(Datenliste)
━━━

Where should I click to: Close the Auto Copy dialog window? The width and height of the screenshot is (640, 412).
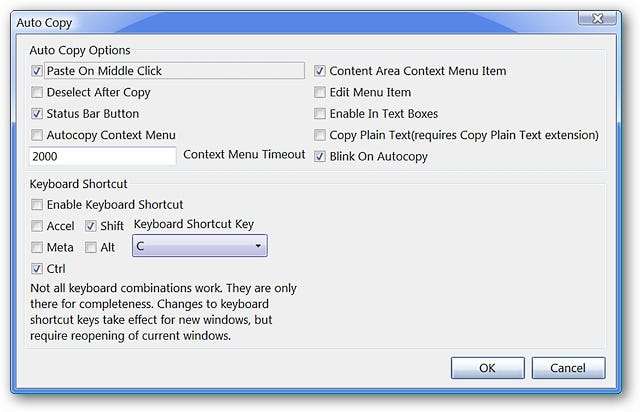[597, 19]
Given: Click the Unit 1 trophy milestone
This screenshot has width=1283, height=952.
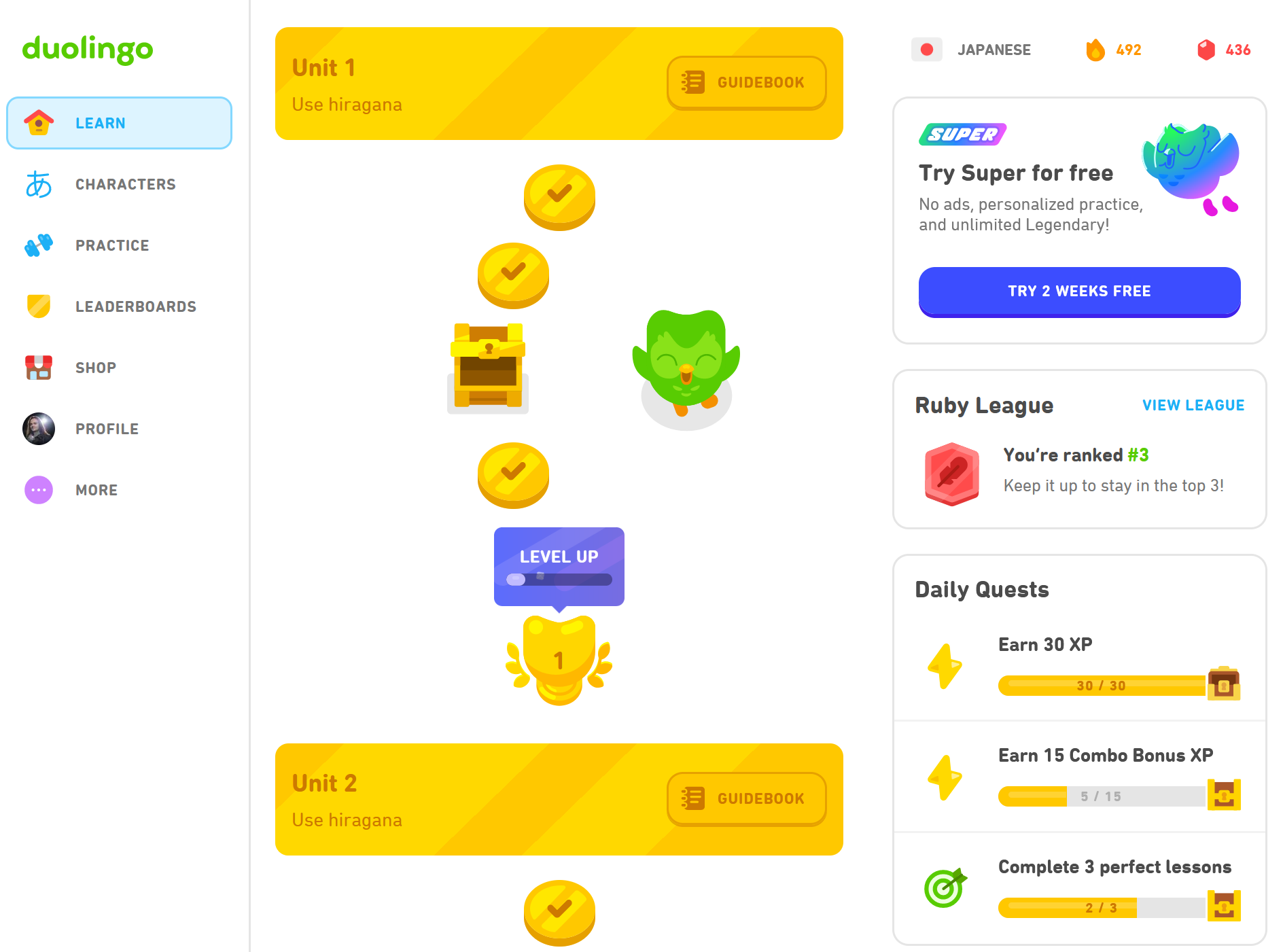Looking at the screenshot, I should 559,656.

━━━

**Anforderung**:
Schreiben Sie die Einträge ab, beginnend mit der Zeile, die „Given: Click the Unit 1 trophy milestone“ enthält, und endend mit dem Schluss der Einträge, diese Zeile eingeschlossen. Lassen Sie die Bilder in der Antwort weg.

**Ergebnis**:
Given: Click the Unit 1 trophy milestone
This screenshot has width=1283, height=952.
Looking at the screenshot, I should 559,656.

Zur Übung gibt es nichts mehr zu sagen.